Шаляпин против Эйфелевой башни - страница 35



– Я приду на Ваш спектакль, – обещал он.

– Ах, если бы и в Милане трактирщики так же любили музыку, как этот, – думал Шаляпин.

Он давно мечтал о том, чтобы сыграть Мефистофеля обнаженным. «У этого отвлеченного образа должна быть какая-то особенная пластика, – объяснял он свою затею художнику А. Я. Головину, который должен был сделать эскизы костюма. – Черт в костюме – не настоящий черт. Но… как выйти на сцену голым, чтоб это не шокировало публику?»

Кое-чем воспользовавшись у Головина, он решил хотя бы Пролог играть оголенным от плеч до пояса. Далее пришлось уступить, примирившись с таким образом Мефистофеля, каким его обычно изображают. Шаляпину Мефистофель рисовался какой-то железной фигурой, чем-то металлическим, могучим, страшным и холодным. Но строй спектакля, ряд отдельных сцен, быстро сменявших одна другую и отделенных короткими промежутками, заставили его остановиться на том облике Мефистофеля, каким он является в ключевой сцене на Брокене. Визуальным решением образа Мефистофеля он остался недоволен.

* * *

Сезон 1900–1901 годов в Большом театре начался традиционным спектаклем «Жизнь за царя» при участии Шаляпина. Помимо своего текущего репертуара, в первой половине сезона он выступил в ролях Бирона («Ледяной дом» А. Корещенко), пел также Нилаканту в «Лакме» и Галеофа в опере Ц. Кюи «Анджело». Но все это время не переставал работать над Мефистофелем, ожидая гастролей в Милане со смешанными чувствами радости и страха.

* * *

В феврале 1901 года Шаляпин двинулся в Милан. Перед поездкой в Италию он навестил отца, который теперь жил в Вятской губернии, в селе Сырцово. Старик был тяжело болен: его мучил кашель, при котором из горла у него вылетали кровавые комки, похожие на куски протухшего мяса. Больше Федор Иванович отца живым не видел.

Театр «Ла Скала» поразил его своими размерами, роскошью внутреннего убранства и безукоризненной акустикой.
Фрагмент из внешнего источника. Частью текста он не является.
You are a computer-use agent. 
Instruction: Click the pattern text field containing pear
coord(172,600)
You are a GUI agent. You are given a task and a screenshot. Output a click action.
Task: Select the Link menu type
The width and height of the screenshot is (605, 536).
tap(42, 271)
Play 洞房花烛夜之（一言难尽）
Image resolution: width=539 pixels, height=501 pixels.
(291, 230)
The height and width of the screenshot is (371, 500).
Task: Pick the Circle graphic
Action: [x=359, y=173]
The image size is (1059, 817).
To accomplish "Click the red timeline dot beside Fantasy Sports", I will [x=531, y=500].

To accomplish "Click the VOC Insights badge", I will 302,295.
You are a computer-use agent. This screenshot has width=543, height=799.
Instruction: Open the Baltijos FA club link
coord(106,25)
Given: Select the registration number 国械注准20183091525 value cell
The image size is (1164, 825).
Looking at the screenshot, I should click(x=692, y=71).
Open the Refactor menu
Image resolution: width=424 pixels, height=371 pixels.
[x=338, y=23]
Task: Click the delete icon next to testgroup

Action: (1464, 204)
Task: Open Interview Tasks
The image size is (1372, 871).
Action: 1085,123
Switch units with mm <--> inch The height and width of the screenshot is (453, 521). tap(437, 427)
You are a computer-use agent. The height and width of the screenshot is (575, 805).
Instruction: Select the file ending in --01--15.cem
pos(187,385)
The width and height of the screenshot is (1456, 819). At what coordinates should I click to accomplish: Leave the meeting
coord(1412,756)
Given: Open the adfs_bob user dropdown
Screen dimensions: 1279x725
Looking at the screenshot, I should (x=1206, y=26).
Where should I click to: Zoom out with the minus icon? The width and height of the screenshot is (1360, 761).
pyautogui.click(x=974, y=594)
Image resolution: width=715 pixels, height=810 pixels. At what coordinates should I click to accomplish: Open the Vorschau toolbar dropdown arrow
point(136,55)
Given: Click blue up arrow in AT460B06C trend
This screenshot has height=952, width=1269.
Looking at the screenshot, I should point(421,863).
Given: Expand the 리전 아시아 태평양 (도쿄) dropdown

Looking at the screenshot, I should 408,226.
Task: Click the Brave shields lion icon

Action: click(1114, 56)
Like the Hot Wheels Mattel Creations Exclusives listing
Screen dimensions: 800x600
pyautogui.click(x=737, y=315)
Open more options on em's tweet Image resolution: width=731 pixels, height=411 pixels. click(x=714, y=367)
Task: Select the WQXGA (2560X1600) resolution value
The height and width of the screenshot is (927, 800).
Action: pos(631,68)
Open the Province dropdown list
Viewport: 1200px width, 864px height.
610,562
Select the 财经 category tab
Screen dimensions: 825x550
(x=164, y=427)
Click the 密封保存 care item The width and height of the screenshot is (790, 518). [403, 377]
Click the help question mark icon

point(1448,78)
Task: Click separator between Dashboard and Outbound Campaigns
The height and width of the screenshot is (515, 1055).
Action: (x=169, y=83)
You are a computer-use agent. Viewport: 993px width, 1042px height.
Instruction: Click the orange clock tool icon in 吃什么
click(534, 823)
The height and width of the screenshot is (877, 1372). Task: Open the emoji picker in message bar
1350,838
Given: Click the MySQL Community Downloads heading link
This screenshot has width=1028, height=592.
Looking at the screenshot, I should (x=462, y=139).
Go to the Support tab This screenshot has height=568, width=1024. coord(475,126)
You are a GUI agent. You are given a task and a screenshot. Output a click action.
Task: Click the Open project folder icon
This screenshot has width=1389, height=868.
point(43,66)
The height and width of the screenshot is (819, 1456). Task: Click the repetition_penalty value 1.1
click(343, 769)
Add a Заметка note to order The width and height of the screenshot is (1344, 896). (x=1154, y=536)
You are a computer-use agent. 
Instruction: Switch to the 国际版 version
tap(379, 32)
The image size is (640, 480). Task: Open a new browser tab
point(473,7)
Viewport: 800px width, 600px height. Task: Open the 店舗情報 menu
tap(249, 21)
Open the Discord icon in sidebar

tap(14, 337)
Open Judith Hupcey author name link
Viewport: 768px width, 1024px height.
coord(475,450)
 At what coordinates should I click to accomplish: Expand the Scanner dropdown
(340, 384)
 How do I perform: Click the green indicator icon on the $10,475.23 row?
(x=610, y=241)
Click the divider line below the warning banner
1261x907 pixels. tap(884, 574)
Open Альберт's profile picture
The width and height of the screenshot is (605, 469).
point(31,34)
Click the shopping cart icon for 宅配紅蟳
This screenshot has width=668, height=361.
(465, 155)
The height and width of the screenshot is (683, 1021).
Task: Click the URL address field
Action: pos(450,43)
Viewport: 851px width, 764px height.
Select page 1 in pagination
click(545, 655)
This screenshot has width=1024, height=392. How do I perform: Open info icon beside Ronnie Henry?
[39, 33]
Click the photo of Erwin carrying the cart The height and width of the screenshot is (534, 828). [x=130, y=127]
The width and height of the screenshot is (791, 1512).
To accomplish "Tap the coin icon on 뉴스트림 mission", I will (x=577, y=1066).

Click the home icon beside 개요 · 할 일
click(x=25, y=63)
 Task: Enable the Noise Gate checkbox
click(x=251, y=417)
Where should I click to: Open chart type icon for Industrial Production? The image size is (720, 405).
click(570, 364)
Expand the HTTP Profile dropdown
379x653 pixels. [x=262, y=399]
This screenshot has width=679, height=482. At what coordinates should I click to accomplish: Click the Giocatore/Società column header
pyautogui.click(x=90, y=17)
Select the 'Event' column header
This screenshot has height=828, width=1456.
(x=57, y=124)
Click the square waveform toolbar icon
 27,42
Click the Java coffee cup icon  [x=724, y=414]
Партию Фауста исполнял тогда только начинавший Энрико Карузо, оказавшийся симпатичным молодым человеком, они с Шаляпиным быстро подружились.

На репетиции в фойе Шаляпин начал петь, как и все присутствовавшие, вполголоса. Однако Тосканини посреди репетиции вдруг сердито обратился к нему:

– Видите ли, дорогой синьор, я не имел чести быть в России и слышать вас там, я не знаю ваш голос. Так вы будьте любезны петь, как на спектакле!

Шаляпин начал петь полным голосом. Тосканини часто останавливал других певцов, делая им различные замечания, давая советы, но ему не сказал ни слова. Не зная, как это понять, Шаляпин ушел в гостиницу встревоженный.

Однако на следующий день перед началом репетиции сияющий от радости Гатти-Казацца шепнул ему: «Рад сказать вам, вы очень понравились дирижеру».

У Шаляпина будто камень с души свалился. Он почувствовал себя свободно и стал петь с еще большим подъемом. И даже позволил себе обратиться к Тосканини, который заведовал сценой и давал советы о том, какие позы он должен принимать, со следующими словами: «Маэстро, я запомнил все ваши указания, вы не беспокойтесь! Но позвольте мне на генеральной репетиции играть по-своему, как мне рисуется эта роль!».

– Va bene![19] – как всегда хрипло ответил Тосканини.

На генеральной репетиции Шаляпин убедился, что итальянцы небрежно относятся к костюму и гриму. В театре не было гримера, бороды и парики делали примитивно. Когда Шаляпин вышел на сцену в своем костюме и гриме, это вызвало настоящую сенсацию. Увидав, что мускулы на руках и ногах подрисованы гримом, артисты, хористы и даже рабочие сцены пришли в восторг.